The park was authorized by the Act of July 23, 1966 (PL 89-517). This law (Appendix A) contains three provisions. The first authorized the Secretary of the Interior to accept from the State of Indiana, the donation of the Clark Memorial and surrounding grounds for a national park. This was accomplished within one year of the law's enactment. The second provision permits the Secretary to enter into cooperative agreements with the owners of other historic properties in Vincennes which are associated with George Rogers Clark and the Northwest Territory. Such properties would become part of the park, and the Secretary could assist in their preservation, renewal and interpretation. The third provision requires the Secretary to administer, protect, develop and maintain the park in accordance with the provisions of the act of August 25, 1916, which established the National Park Service.

George Rogers Clark NHP was established to commemorate the accomplishments of George Rogers Clark and the expansion of the United States into the Northwest Territory; to commemorate this story and its significance to the American people; and to cooperate in the preservation, renewal and interpretation of the sites and structures in Vincennes associated with this story. The park also commemorates the actions of Father Pierre Gibault and Francis Vigo who sided with Clark against the British.

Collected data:
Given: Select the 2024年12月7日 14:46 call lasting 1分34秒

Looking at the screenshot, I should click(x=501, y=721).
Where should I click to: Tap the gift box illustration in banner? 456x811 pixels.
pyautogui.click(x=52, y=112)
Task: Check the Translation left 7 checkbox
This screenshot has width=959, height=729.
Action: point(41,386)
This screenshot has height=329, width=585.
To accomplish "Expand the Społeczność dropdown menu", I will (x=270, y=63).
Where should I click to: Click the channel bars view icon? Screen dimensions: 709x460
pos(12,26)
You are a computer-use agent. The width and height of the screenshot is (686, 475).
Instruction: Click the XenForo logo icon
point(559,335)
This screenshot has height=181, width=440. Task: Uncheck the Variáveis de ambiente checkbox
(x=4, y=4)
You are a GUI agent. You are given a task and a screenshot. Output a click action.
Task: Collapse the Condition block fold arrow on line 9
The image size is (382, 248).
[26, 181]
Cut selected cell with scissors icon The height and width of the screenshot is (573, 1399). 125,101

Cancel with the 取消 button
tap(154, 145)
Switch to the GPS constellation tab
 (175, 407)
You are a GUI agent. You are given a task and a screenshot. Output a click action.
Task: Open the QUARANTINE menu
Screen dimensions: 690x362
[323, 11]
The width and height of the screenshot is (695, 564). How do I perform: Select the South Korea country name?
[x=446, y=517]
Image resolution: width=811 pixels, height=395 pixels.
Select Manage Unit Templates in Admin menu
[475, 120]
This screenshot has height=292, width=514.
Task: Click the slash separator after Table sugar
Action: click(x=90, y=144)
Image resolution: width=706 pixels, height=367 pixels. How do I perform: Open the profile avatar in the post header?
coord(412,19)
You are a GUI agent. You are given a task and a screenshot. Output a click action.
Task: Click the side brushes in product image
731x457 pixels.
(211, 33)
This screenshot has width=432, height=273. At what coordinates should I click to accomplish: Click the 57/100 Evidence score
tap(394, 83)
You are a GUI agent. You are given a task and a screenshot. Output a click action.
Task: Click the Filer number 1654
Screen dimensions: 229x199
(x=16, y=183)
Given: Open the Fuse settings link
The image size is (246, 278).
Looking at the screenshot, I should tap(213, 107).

* _Problems to work on_:
(A) Recast the paragraph beginning "The park was authorized" from the text on George Rogers Clark NHP as a brief list that keeps its main facts.
(B) In the text on George Rogers Clark NHP, which two men who sided with Clark against the British does the park also commemorate?
(C) Carry on the text on George Rogers Clark NHP from its final sentence.

* _Answers for this exercise_:
(A)
- Authorizing law: the Act of July 23, 1966 (PL 89-517), reproduced in Appendix A.
- First provision: the Secretary of the Interior may accept from the State of Indiana the donation of the Clark Memorial and surrounding grounds for a national park. This was done within one year of enactment.
- Second provision: the Secretary may enter into cooperative agreements with owners of other historic properties in Vincennes associated with George Rogers Clark and the Northwest Territory. Such properties would join the park, and the Secretary could assist in their preservation, renewal and interpretation.
- Third provision: the Secretary must administer, protect, develop and maintain the park under the act of August 25, 1916, which established the National Park Service.

(B) Father Pierre Gibault and Francis Vigo.

(C)
The park is located on the site of Fort Sackville which Clark captured from the British during the American Revolution on February 25, 1779. The victory extended American land claims in the Ohio Valley and contributed to the United States acquisition of the Northwest Territory in the 1783 Treaty of Paris. No structures dating from the Revolution exist in the park today.

The historical theme represented by George Rogers Clark NHP is the "Revolution, War in the Frontier," according to 1987 History and Prehistory in the National Park System and the National Historic Landmarks Program.

==Restoration ==

August 9, 2008, George Rogers Clark National Historical Park closed for 13 months to complete a three-million-dollar renovation by Frontier Waterproofing, Inc out of Denton, Texas. Park Superintendent Dale Phillips said, "This is a once-in-a-lifetime restoration project, and is critically needed for the long-term preservation of the Clark Memorial". The main goal was to fix the drainage of the terrace, which has leaked since the 1930s, and renovate the access steps. The monument reopened September 24, 2009, and was rededicated on October 3, 2009. The 2009 Spirit of Vincennes Rendezvous was not impacted by the renovation.

Work during the renovation included demolition and installation of new parapets and rustications; repair of wall cracks; removal, temporary storage, and numbering of approximately 1,000 large granite paving stones; installation of new waterproofing on the existing concrete structural deck of the plaza and the monuments stylobate; cleaning and repair of the granite stone, steps, and veneer; installation of a new exposed aggregate concrete walking surface around the Monument plaza; and replacing the existing sprinkler system and landscaping elements. This repaired problems first identified in a 1939 structural inspection.

George Rogers Clark National Historical Park was honored on an America the Beautiful Quarter representing Indiana in 2017.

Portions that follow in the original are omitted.